- Records provided -

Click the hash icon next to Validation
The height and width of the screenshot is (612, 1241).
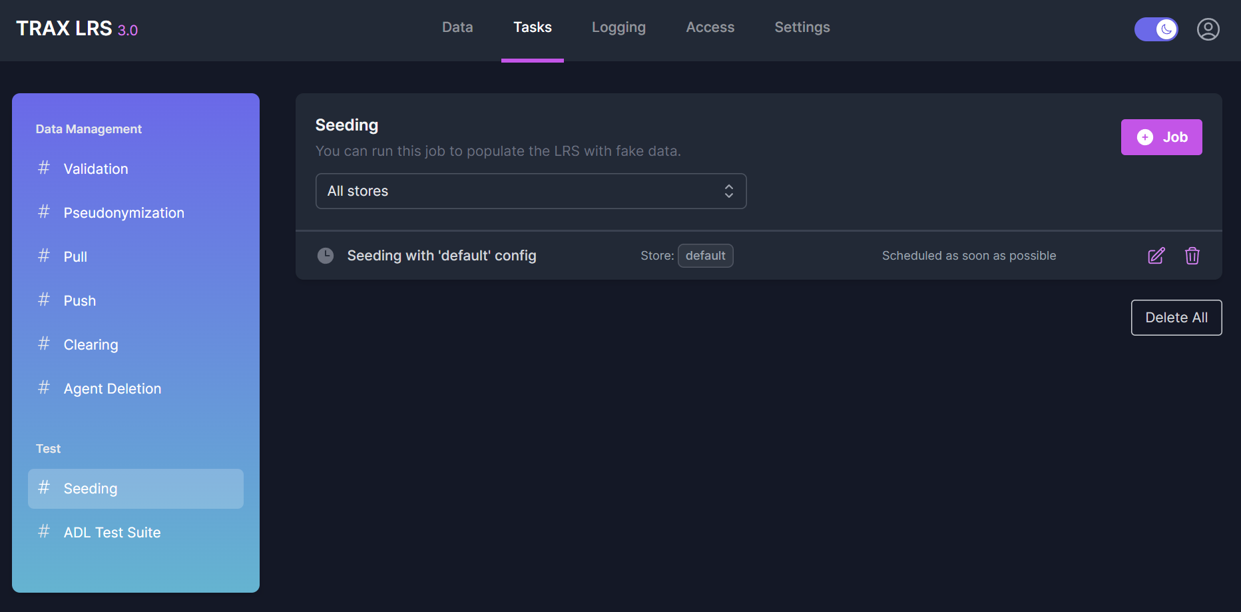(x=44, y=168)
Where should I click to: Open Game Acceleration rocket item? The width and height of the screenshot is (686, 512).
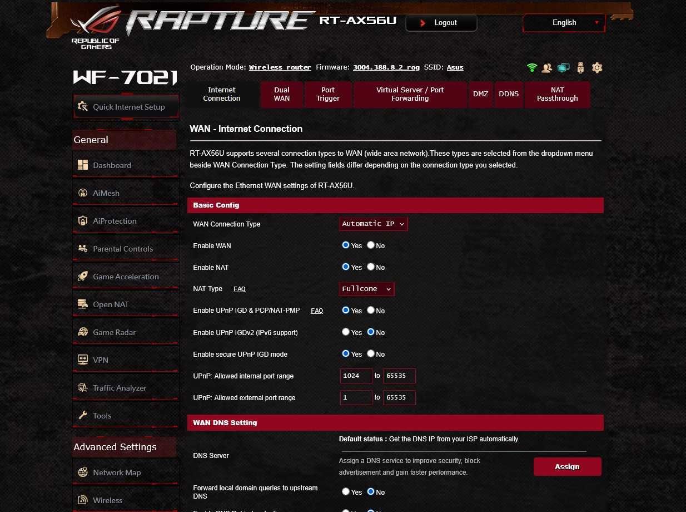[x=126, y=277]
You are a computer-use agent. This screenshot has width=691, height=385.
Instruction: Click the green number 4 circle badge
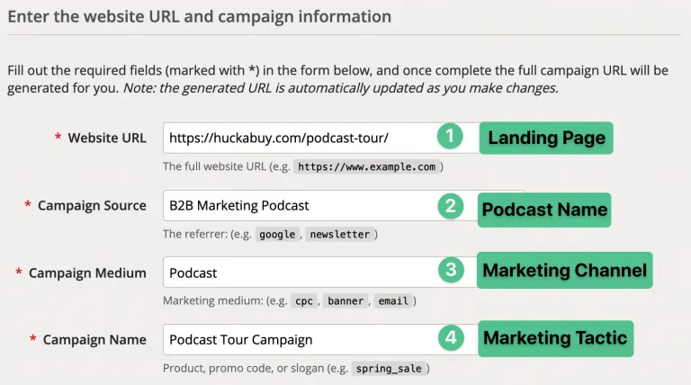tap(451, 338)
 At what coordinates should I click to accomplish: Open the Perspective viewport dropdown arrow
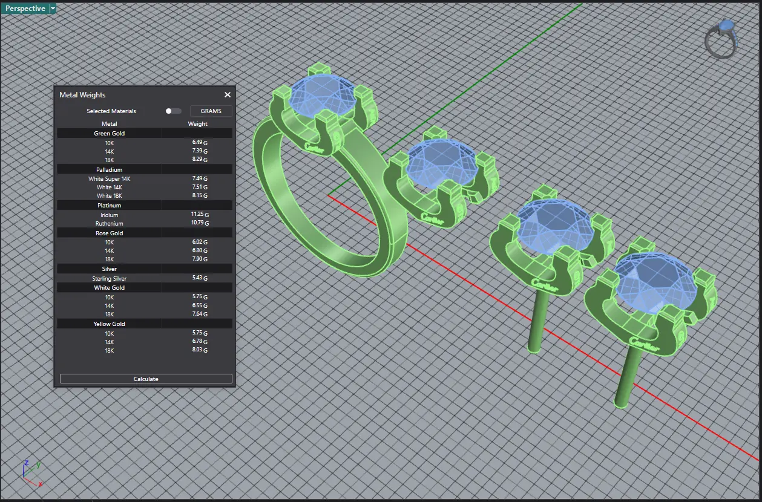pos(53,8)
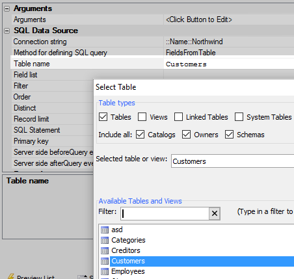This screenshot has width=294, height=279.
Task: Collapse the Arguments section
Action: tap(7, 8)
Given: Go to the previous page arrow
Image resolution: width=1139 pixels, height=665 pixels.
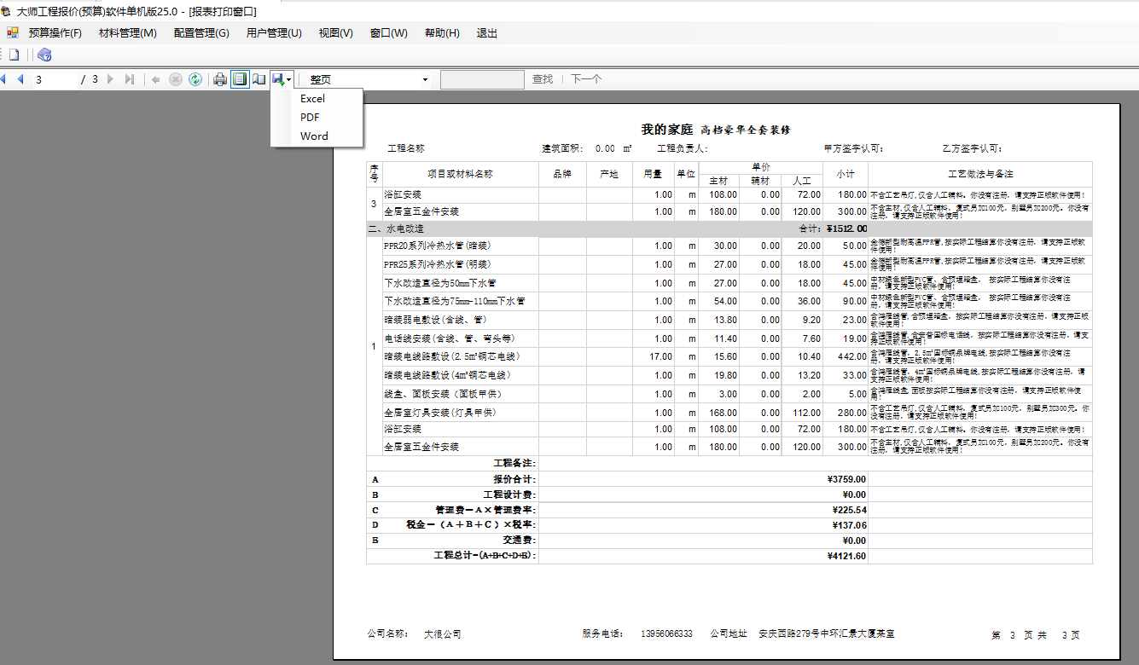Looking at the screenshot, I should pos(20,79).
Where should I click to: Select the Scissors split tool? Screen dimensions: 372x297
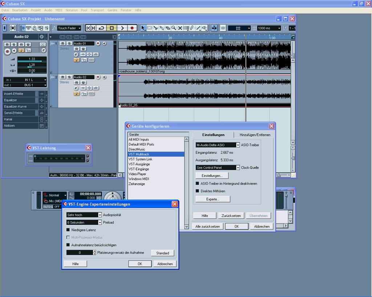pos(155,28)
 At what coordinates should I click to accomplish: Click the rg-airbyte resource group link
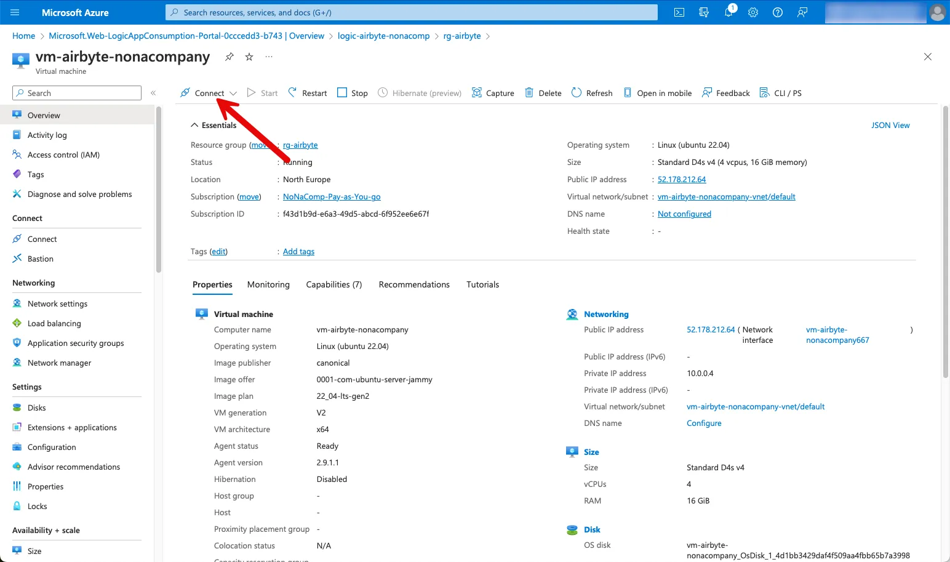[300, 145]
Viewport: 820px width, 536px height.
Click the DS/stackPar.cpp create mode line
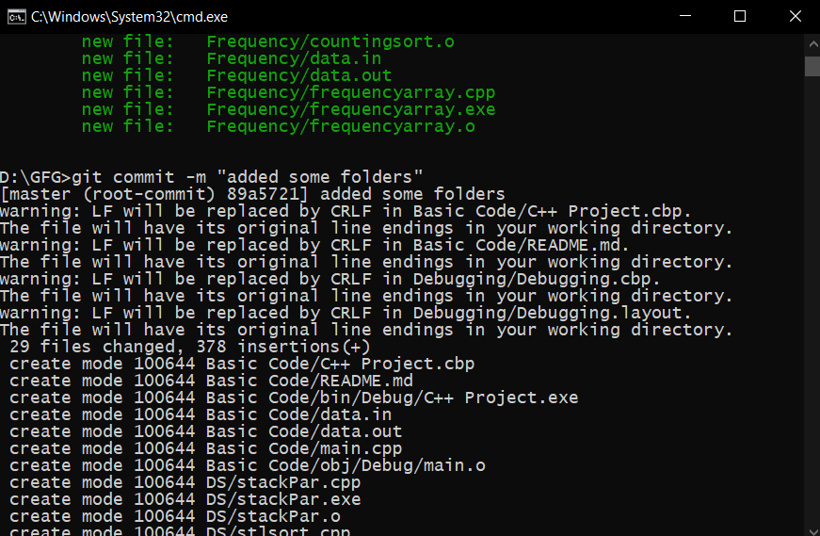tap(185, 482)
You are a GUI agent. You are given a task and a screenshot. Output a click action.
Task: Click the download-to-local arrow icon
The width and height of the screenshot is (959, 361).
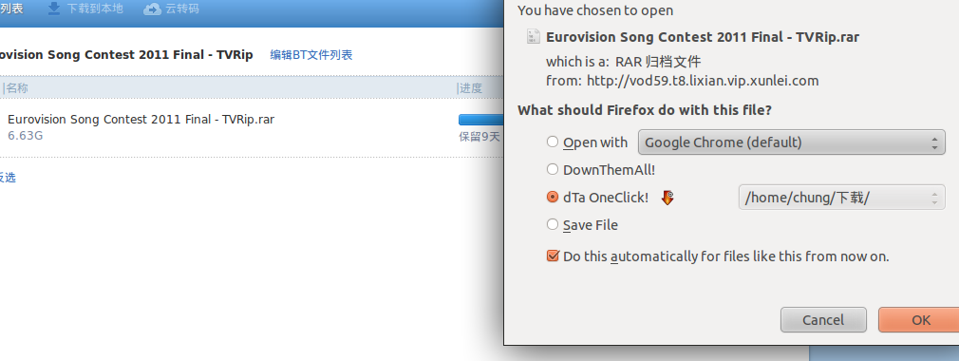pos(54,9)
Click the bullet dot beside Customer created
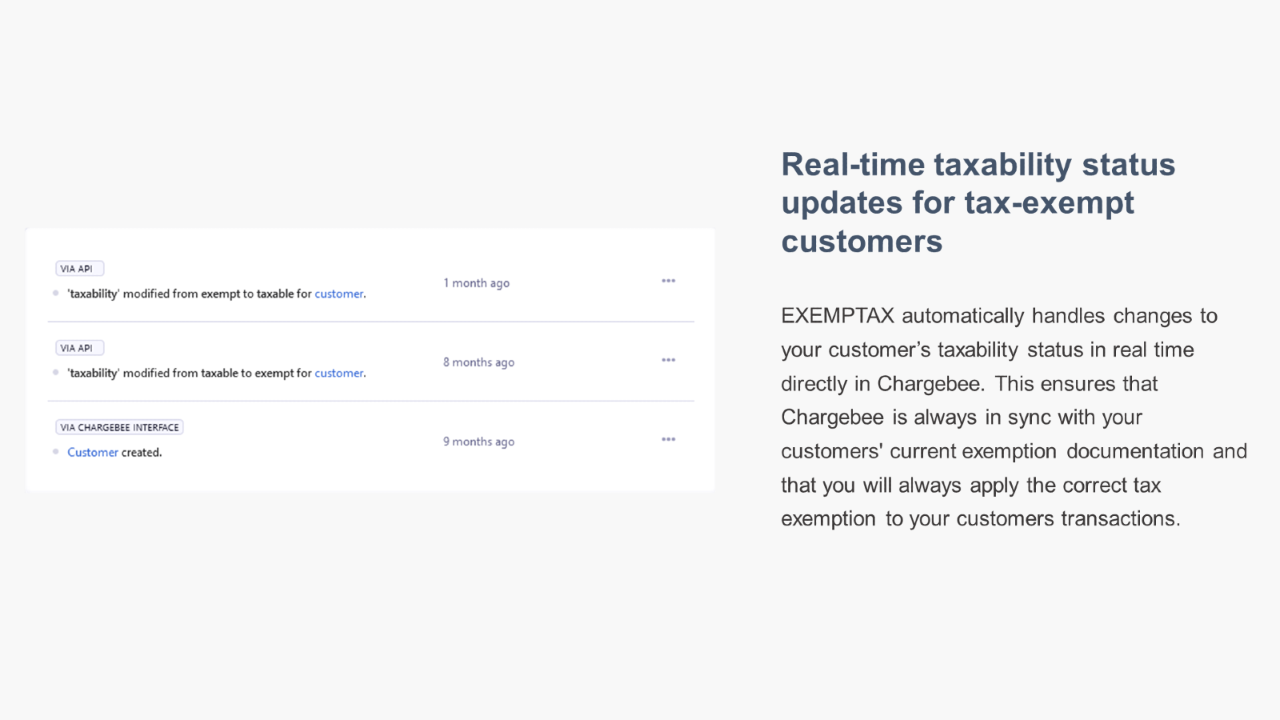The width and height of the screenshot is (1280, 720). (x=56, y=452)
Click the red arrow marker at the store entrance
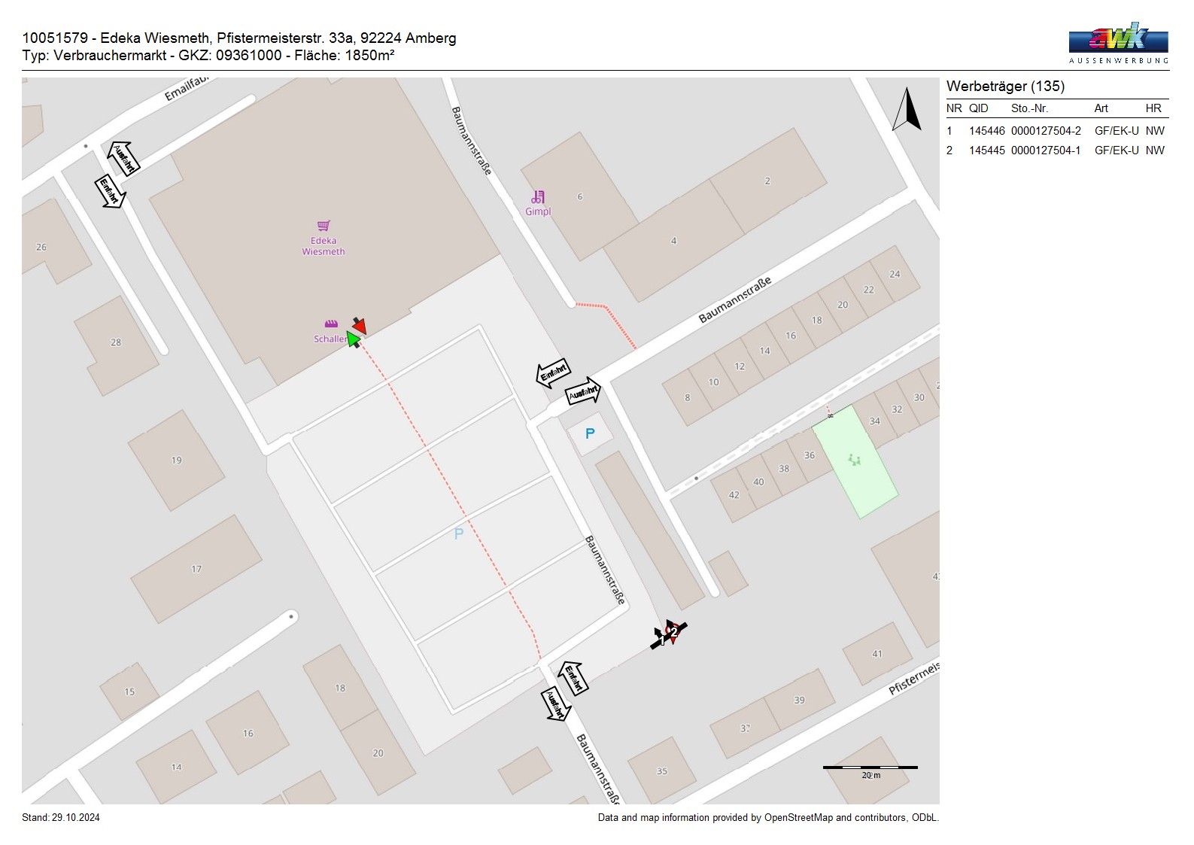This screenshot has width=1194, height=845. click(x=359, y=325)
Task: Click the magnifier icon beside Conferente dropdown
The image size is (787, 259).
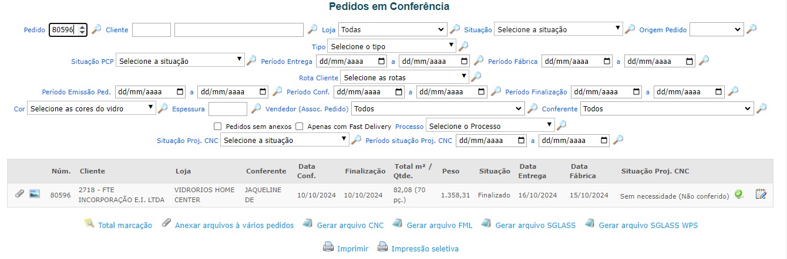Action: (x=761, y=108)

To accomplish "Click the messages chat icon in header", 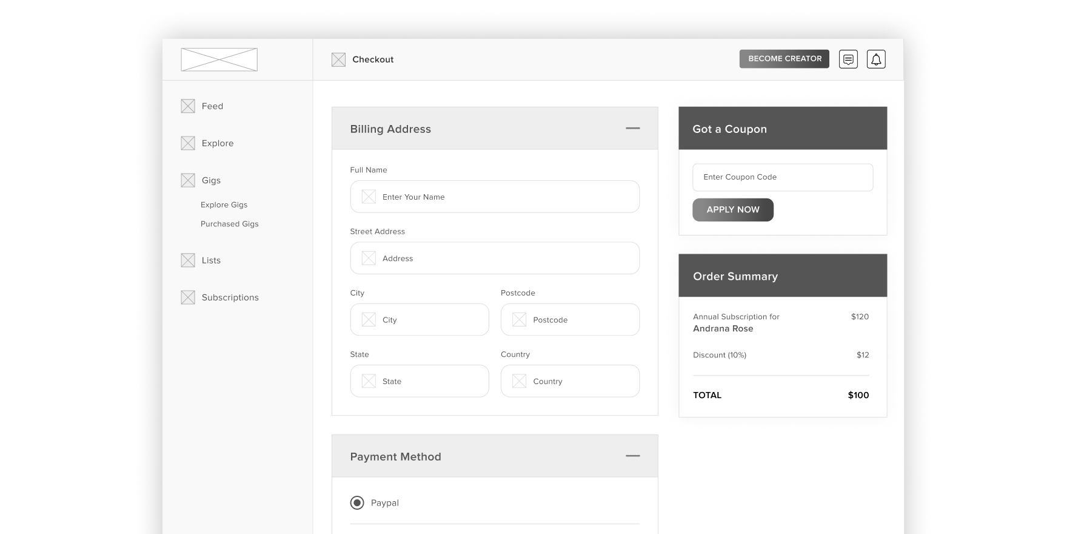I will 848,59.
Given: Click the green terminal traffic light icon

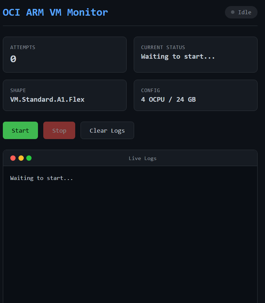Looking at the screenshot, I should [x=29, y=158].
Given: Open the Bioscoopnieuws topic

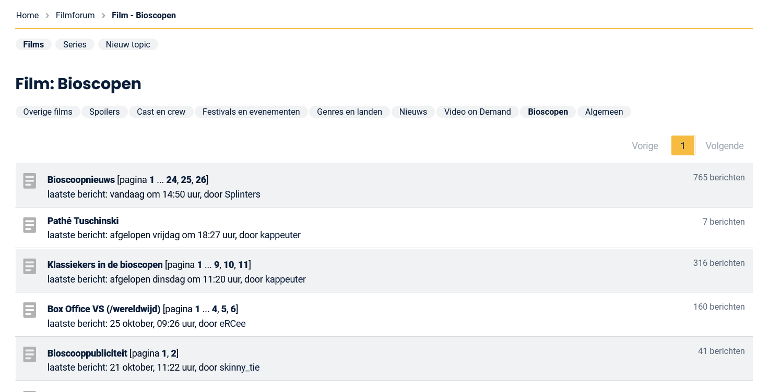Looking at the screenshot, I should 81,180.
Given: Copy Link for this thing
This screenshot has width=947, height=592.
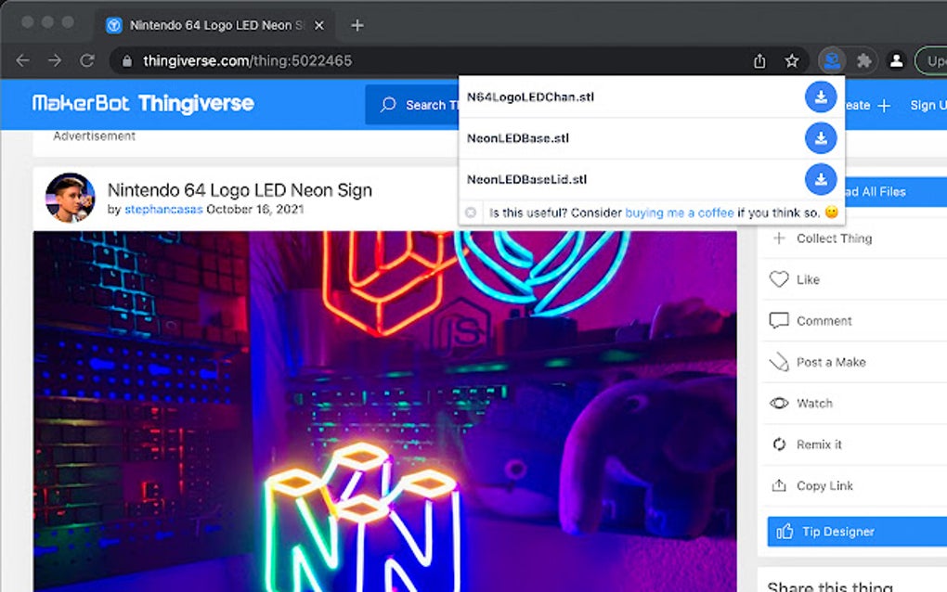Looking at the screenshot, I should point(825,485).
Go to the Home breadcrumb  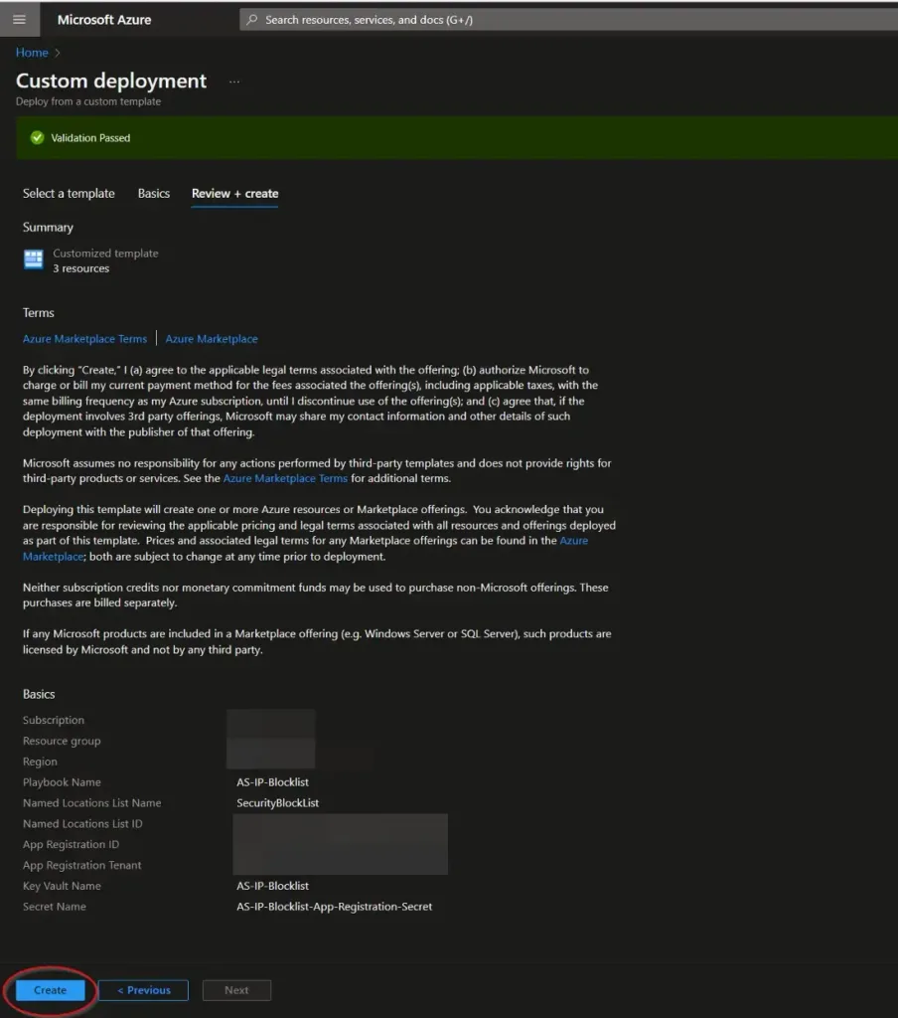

- Requirement -
Copy each line of the records that contains the word "agent".

- Result -
You are a computer-use agent. This screenshot has width=691, height=385.
You are a GUI agent. You are given a task and a screenshot. Output a click action.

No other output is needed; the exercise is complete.